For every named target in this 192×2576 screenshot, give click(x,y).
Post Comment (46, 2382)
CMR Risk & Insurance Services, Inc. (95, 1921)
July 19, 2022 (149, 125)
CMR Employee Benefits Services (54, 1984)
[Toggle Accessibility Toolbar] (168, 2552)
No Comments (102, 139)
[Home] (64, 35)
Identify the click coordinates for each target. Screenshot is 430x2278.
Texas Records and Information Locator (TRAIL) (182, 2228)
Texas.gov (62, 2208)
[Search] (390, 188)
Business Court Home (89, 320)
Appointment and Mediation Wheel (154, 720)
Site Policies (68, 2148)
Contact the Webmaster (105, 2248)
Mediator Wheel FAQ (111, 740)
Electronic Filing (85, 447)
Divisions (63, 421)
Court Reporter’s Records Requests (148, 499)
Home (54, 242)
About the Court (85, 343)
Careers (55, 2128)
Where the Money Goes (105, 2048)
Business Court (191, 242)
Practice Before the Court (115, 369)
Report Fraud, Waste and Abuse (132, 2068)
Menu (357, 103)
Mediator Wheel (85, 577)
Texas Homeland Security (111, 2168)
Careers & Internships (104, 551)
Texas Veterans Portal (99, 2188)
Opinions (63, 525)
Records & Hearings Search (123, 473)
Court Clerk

•••

**Exercise**. From the material above, copy every line where the word "Wheel" is found.

**The completed task**.
Appointment and Mediation Wheel (154, 720)
Mediator Wheel FAQ (111, 740)
Mediator Wheel (85, 577)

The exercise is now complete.